尋ねられた男性は、近くに置いてあった紙を手にとると、それを広げて近場の陳列台の平らな部分に置く。そしてリエティールに羅針盤を手渡すように態度で示す。
リエティールは羅針盤を手渡し、近くに寄ってその手元を覗き込む。紙には地形らしきものが描かれており、それが線で等間隔に区切られており、細かな記号が沢山書き込まれていた。そしてその中には、羅針盤に描かれていたものと同じ記号も載っていた。
「これは海の地図、海図だ。 それで、こいつを使って方角を調べる。
この針は常に同じ方向を指す。 これを見れば今進んでいる向きがわかる」
そう言いながら男性が羅針盤を回すと、針だけが動かずにそのままの状態を保つ。それを見たリエティールは小さく感嘆の声を漏らし、これは持っていたほうがいいと考えた。
(海の上で迷子になったら、なんて考えてなかった……。 どうやって行こうかも決めてなかったけど、これがあれば海の上を一人で移動しても大丈夫かも)
「あの、これください!」
リエティールがそう言うと、今までずっと無表情だった男性がピクリ、と眉を動かした。それから彼女の顔をじっと見て、
「構わんが、買えるのか? これは値が張る」
と言う。そう言われて彼女が値段を見ると、そこには良い食事が満足するまで食べられそうな金額が書かれていた。
内心焦ったリエティールであったが、決して買えない金額ではない。何より、海の上でひとり迷子になるくらいなら、多少無理をしてでも買っておいた方がいいだろうと判断した。
「はい、大丈夫です。 お願いします」
リエティールのその言葉に、冷やかしでは無いと判断したのか、男性は静かに「わかった」と言って、羅針盤と海図を持ってカウンターへと向かう。
無事に会計を済ませ、リエティールは男性にお礼を言って店を出た。買った羅針盤と海図は、鞄の中に丁寧に入れる、フリをして空間の中に仕舞いこんだ。
その後、リエティールは海の方へと下り、砂浜に降りた。結局土産物の類を買わなかったため、自分で何か記念になるものを拾うことにしたのだ。

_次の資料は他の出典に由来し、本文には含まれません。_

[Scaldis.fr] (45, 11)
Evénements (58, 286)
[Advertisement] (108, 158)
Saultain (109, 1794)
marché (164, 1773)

ザザーン、と音を立てて寄せては返す波を見て、リエティールはその迫力に昂り、波打ち際に駆け寄った。夢中になっていたところに少し強めの波が来て足に思いっきり掛かり、驚いて離れて確認したが、どうやら水が滲みこむ前に表面が凍って防いでくれていたらしく、濡れずに済んでいた。
一度そうなってからは、波打ち際には近寄らず、砂の乾いた場所で貝殻を探すことに専念し、最終的に片手の掌一杯に、小さな貝殻を拾い集めていた。